Study material:

+ + + +

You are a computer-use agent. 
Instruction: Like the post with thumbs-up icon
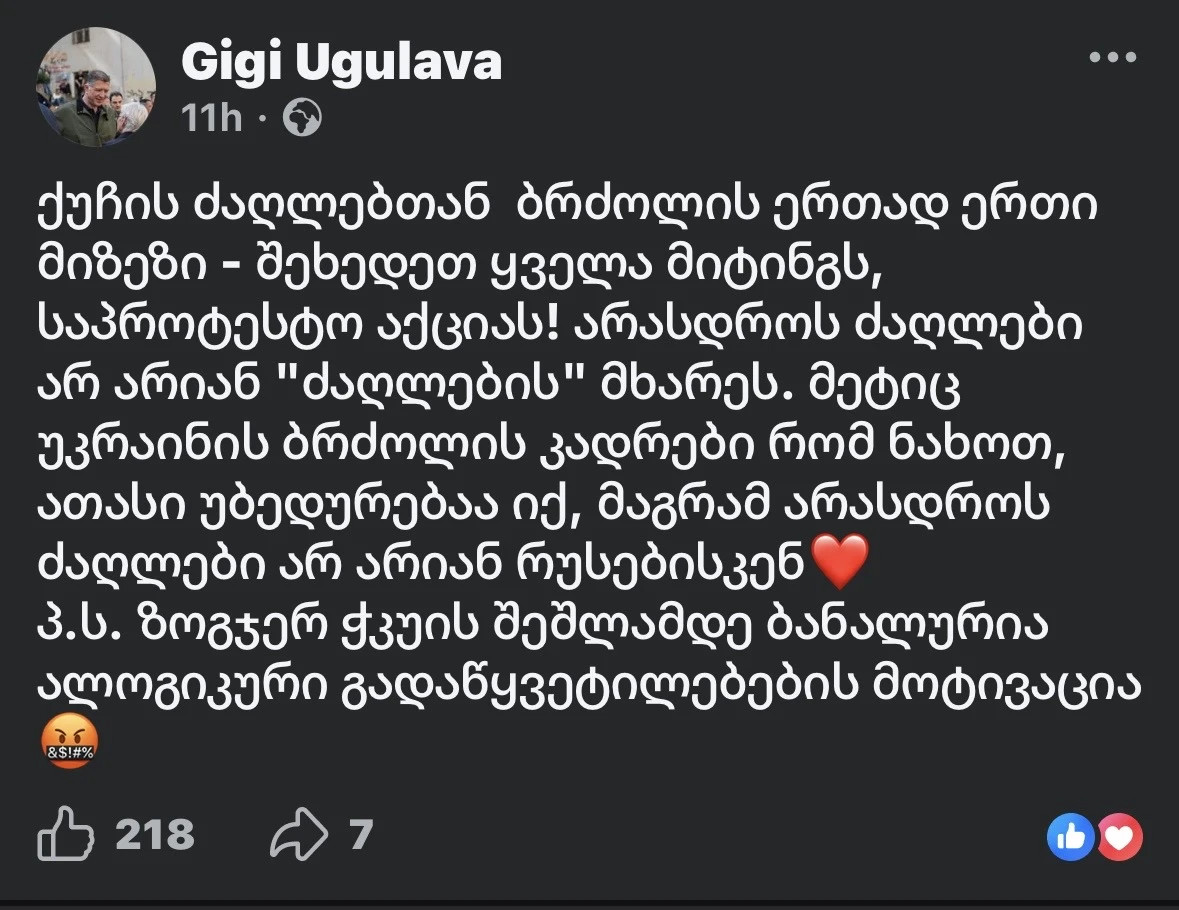click(x=65, y=833)
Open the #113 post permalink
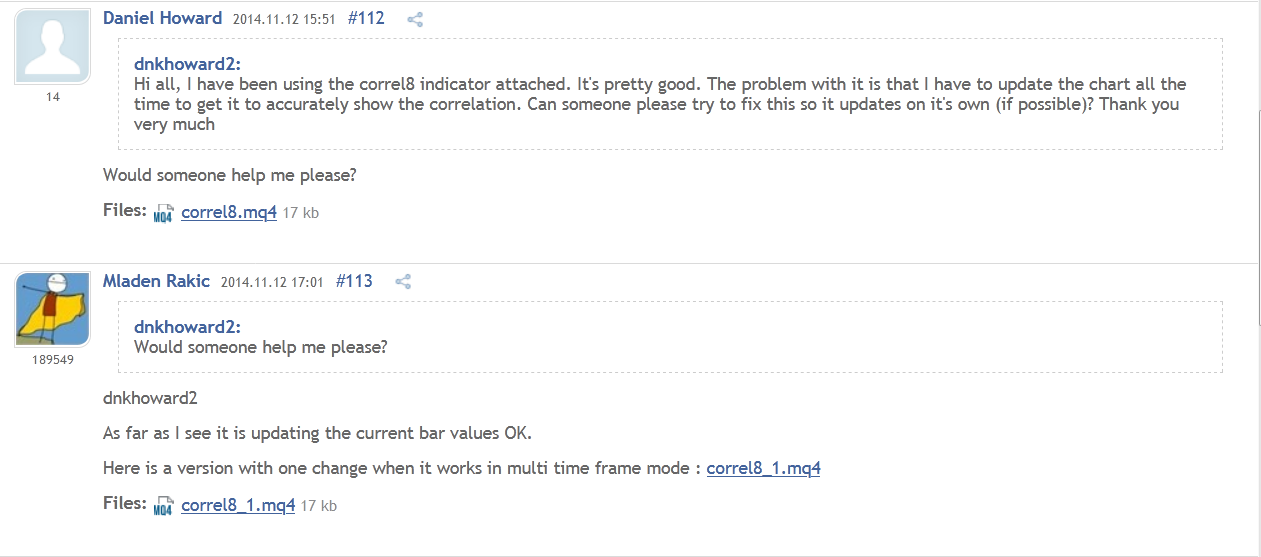The image size is (1261, 557). click(x=354, y=281)
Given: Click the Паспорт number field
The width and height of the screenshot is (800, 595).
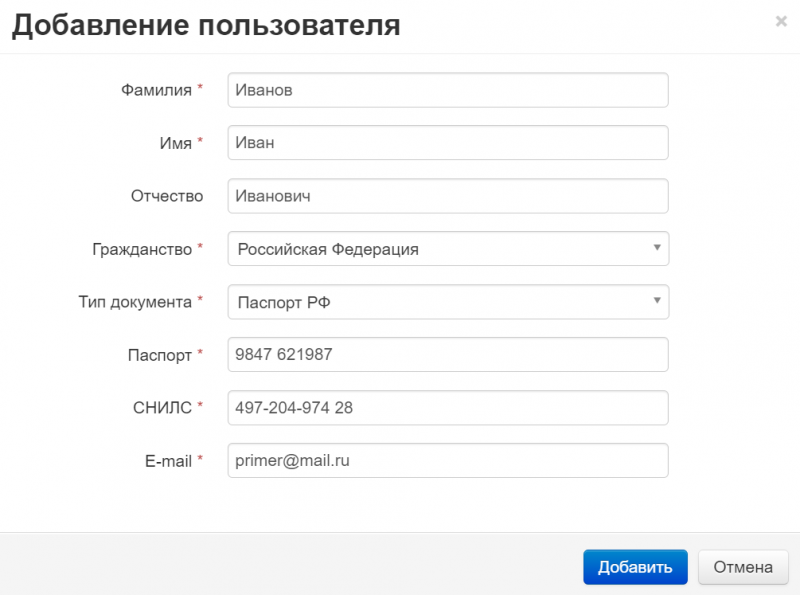Looking at the screenshot, I should (447, 354).
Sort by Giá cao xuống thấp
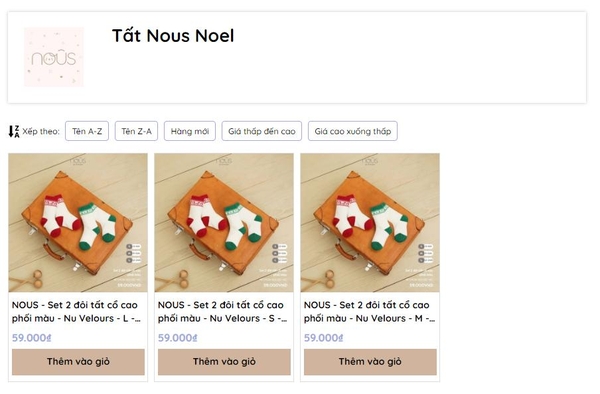This screenshot has height=394, width=600. [x=352, y=131]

+ + + +

In the answer, the lines from the one containing "Given: Click the Паспорт number field" to the end of the records above must be written out exactly, both ends included; the pictures must not appear.

Given: Click the Паспорт number field
The width and height of the screenshot is (800, 595).
Looking at the screenshot, I should (447, 354).
Sort by Giá cao xuống thấp
This screenshot has height=394, width=600. [x=352, y=131]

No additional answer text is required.